Aim: Copy everything in the records from the line containing "Task: Select the Nombre total d'employés tab" down to the line containing "coord(2475,188)", keeping each line unchanged.

[Records for locating displayed items]

····················

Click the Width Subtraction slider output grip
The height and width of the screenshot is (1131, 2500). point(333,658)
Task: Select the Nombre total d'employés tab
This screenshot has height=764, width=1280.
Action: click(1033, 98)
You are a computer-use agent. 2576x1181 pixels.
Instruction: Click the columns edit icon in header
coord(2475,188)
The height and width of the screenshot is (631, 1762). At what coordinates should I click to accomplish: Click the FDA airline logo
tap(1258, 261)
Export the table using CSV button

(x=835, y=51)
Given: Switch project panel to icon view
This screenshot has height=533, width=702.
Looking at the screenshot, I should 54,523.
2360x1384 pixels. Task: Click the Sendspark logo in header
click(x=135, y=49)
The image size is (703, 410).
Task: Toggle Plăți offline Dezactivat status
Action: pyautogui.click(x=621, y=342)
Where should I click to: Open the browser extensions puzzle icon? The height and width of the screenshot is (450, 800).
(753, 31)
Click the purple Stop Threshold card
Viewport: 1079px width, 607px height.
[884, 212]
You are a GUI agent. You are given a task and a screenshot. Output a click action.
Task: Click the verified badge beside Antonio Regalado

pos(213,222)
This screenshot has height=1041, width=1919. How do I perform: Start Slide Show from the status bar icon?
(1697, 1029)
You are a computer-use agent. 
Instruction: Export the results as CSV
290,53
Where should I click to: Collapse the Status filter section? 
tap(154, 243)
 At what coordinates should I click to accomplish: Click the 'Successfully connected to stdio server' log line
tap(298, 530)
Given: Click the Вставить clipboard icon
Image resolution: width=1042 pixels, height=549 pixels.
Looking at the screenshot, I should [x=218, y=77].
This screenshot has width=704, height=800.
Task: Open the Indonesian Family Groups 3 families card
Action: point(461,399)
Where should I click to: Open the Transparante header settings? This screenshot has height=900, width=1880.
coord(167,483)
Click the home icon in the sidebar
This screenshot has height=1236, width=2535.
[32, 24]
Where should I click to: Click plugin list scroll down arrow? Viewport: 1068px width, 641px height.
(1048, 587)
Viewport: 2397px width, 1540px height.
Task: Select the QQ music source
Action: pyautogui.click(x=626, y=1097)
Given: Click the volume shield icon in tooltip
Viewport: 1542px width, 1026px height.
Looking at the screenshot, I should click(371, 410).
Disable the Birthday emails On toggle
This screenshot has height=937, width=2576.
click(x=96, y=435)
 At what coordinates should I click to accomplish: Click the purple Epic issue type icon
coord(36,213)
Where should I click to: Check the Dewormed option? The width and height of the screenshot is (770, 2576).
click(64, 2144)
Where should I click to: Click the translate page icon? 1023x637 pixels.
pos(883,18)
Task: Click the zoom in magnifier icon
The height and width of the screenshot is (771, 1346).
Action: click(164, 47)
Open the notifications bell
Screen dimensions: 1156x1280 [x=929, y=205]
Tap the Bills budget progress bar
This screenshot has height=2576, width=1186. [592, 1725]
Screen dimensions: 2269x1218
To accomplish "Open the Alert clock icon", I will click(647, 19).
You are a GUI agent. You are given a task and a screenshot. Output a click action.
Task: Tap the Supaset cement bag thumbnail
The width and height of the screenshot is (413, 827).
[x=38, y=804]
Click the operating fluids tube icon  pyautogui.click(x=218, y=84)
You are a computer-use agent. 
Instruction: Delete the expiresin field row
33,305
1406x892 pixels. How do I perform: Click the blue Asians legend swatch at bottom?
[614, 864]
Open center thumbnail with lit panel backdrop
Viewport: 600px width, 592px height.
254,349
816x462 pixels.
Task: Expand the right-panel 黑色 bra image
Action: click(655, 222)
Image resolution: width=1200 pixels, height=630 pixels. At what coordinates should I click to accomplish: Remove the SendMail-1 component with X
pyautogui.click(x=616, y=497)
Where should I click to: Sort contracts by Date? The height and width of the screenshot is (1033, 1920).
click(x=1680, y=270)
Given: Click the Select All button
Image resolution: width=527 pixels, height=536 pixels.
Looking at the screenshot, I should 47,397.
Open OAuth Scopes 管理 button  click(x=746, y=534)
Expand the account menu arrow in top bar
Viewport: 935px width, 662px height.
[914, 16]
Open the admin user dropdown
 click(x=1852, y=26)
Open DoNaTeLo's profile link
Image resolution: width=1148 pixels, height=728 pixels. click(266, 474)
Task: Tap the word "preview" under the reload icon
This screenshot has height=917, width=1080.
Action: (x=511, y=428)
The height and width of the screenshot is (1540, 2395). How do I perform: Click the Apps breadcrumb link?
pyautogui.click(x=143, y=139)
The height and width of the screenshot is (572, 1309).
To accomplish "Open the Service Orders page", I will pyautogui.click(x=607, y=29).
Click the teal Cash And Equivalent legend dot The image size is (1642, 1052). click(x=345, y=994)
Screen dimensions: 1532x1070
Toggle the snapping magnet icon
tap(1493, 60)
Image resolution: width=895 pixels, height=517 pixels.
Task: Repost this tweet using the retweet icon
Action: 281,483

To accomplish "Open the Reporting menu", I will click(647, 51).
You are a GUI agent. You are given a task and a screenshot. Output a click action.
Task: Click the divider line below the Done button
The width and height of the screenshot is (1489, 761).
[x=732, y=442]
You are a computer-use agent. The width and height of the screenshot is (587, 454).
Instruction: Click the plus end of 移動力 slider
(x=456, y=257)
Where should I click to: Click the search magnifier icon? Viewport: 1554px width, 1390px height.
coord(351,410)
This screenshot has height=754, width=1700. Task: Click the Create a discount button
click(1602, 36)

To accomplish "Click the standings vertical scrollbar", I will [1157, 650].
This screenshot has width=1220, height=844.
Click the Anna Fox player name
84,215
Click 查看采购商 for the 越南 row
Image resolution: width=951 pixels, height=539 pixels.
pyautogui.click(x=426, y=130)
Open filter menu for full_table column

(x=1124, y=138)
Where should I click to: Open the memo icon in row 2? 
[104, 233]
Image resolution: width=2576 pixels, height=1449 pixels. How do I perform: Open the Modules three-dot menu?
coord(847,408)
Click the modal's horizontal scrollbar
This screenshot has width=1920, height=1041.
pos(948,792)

····················

Task response:
Task: Select the Nombre total d'employés tab
This screenshot has height=764, width=1280.
Action: click(1033, 98)
You are a computer-use agent. 2576x1181 pixels.
Instruction: Click the columns edit icon in header
coord(2475,188)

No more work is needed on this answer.